2バスケットボール男子W杯(日本、フィリピン、インドネシアの3ヵ国共催)は2023年8月30日に1次リーグを終えた。E組の日本代表は1勝2敗で3位となり、17~32位決定リーグに回る。来夏のパリ五輪出場権を得るアジア最上位を目指し、8月31日にF組4位、同2日にF組3位と対戦。インサイドの軸として出色のプレーを続けるホーキンソン・ジョシュ(28歳=SR渋谷)に迫った。連載「アスリート・サバイブル」

歴史的初勝利の立役者

チームに1枠の国籍変更選手枠で日本代表に選出され、W杯に出場中のホーキンソン。1次リーグ3試合ではインサイドの軸として抜群の存在感を示した。

第1戦のドイツ戦は序盤にファウルを重ねた影響もあり、24分56秒の出場で、9得点10リバウンド。試合も63―81で敗れたが、第2戦のフィンランド戦は本領を発揮した。37分32秒出場で、28得点、19リバウンドと躍動し、試合も99―88で勝利。W杯で過去11戦全敗と一度も勝ったことがなかった欧州勢からの歴史的初勝利の立役者となった。

第3戦のオーストラリア戦も36分28秒出場で、両チーム最多33得点。NBA選手9人を擁する大国に89―109で敗れたものの、最後までゴール下で体を張り続けた。

16歳までは二刀流

世界ランクは日本の36位に対し、ドイツ11位、フィンランド24位、オーストラリア3位。格上ばかりのグループで2次リーグ進出を逃したが、2023年8月31日に始まる17~32位決定リーグに向けて、収穫の多い3試合だった。

2024年夏のパリ五輪出場権を得るアジア最上位の可能性は残しており、ホーキンソンは「目標はアジア1位。まだ残り2試合あるので頑張りたい」と視線を上げる。

ホーキンソンはアメリカ・シアトルで生まれ、4歳から野球とバスケを始めた。

16歳までは二刀流で、野球では最速150キロの本格派右腕。米ワシントン州にある野球の強豪ショアウッド高校で投手を務め、当時のチームメートには2018年サイ・ヤング賞のスネル(パドレス)ら大リーガーになった選手も複数いた。

» **元の資料**
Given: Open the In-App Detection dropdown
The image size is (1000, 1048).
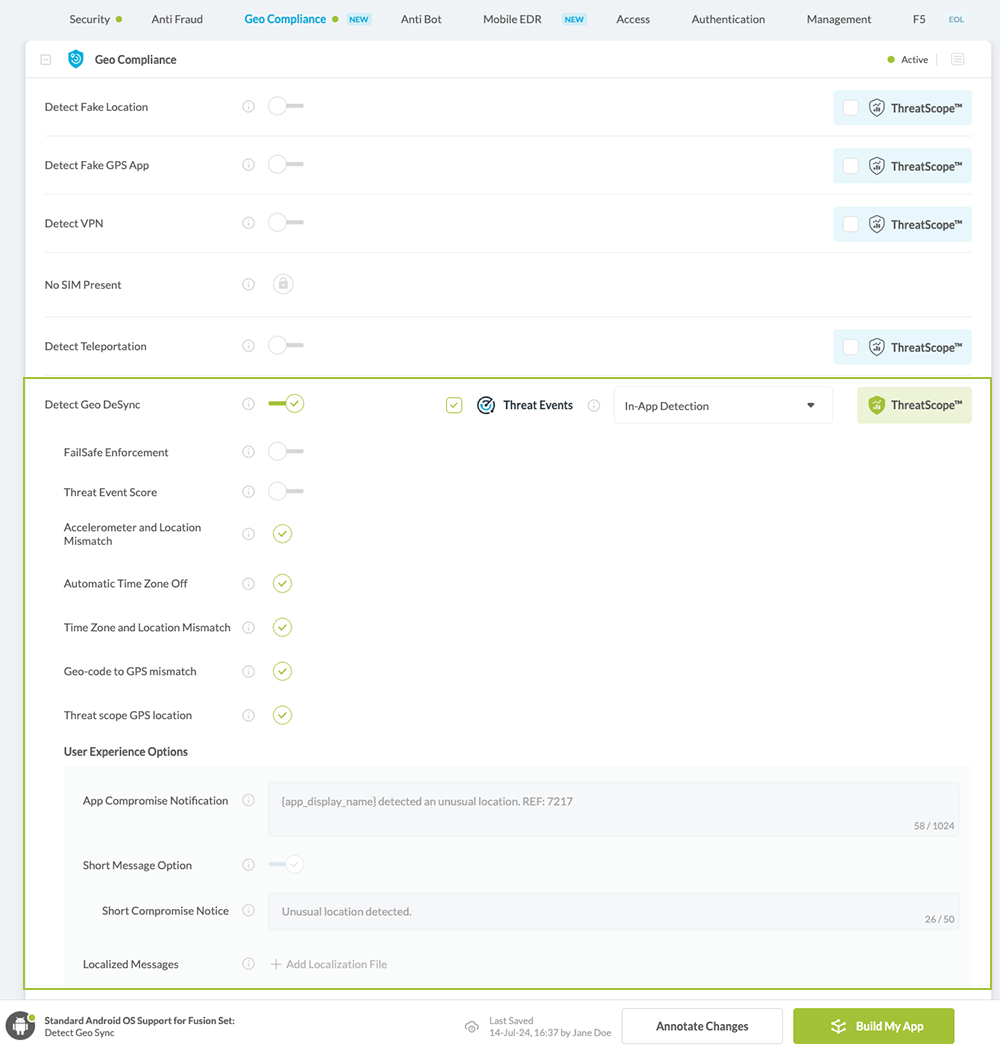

» **取り組む課題**
1. ホーキンソン選手の記事から、「チームに1枠の国籍変更選手枠」から「て、収穫の多い3試合だった。」までを一字一句変えずに抜き出して返すこと。
2. ホーキンソン選手の記事の続きを、最後の文の後から書いてください。

» **演習の解答**
1.
チームに1枠の国籍変更選手枠で日本代表に選出され、W杯に出場中のホーキンソン。1次リーグ3試合ではインサイドの軸として抜群の存在感を示した。

第1戦のドイツ戦は序盤にファウルを重ねた影響もあり、24分56秒の出場で、9得点10リバウンド。試合も63―81で敗れたが、第2戦のフィンランド戦は本領を発揮した。37分32秒出場で、28得点、19リバウンドと躍動し、試合も99―88で勝利。W杯で過去11戦全敗と一度も勝ったことがなかった欧州勢からの歴史的初勝利の立役者となった。

第3戦のオーストラリア戦も36分28秒出場で、両チーム最多33得点。NBA選手9人を擁する大国に89―109で敗れたものの、最後までゴール下で体を張り続けた。

16歳までは二刀流

世界ランクは日本の36位に対し、ドイツ11位、フィンランド24位、オーストラリア3位。格上ばかりのグループで2次リーグ進出を逃したが、2023年8月31日に始まる17~32位決定リーグに向けて、収穫の多い3試合だった。

2.
ホーキンソンも将来を嘱望されていたが、16歳の時に右肘じん帯を損傷。野球を続けるにはバスケの1シーズンを棒に振って手術する必要があった。バスケに絞るなら保存療法が可能で、野球を諦める決断を下した。

両親ともに元プロバスケ選手。父はノルウェー、母はデンマークのクラブに所属した。ホーキンソンはバスケ一本に絞ると、親譲りのセンスで急成長。ワシントン州立大学の主力として、パシフィック12カンファレンスのオールスターに選出されるなど活躍した。

きっかけは憧れのイチロー

大学卒業時はNBA下部Gリーグや欧州の複数クラブからオファーが届くなか、ロサンゼルスで開催されたBリーグのワークアウトに参加。当時Bリーグ2部のFE名古屋からオファーを受け、入団を決めた。

幼少時代からのヒーローはイチロー。マリナーズの本拠地に応援に来る日本人ファンにも好印象を抱いており「イチローさんのおかげで日本にいいイメージを持っていた。直接的な理由ではないが、それも日本に来る後押しになった」と明かす。

来日7年目を迎えた2023年2月に日本国籍を取得。計画が動き始めたのは2019年3月21日、東京ドームで開催されたイチローの引退試合だった。

ホーキンソンは憧れの存在の現役最後の雄姿を目に焼き付けようと、父と生観戦。偶然、隣の席に日本バスケットボール協会の東野智弥技術委員長が座った。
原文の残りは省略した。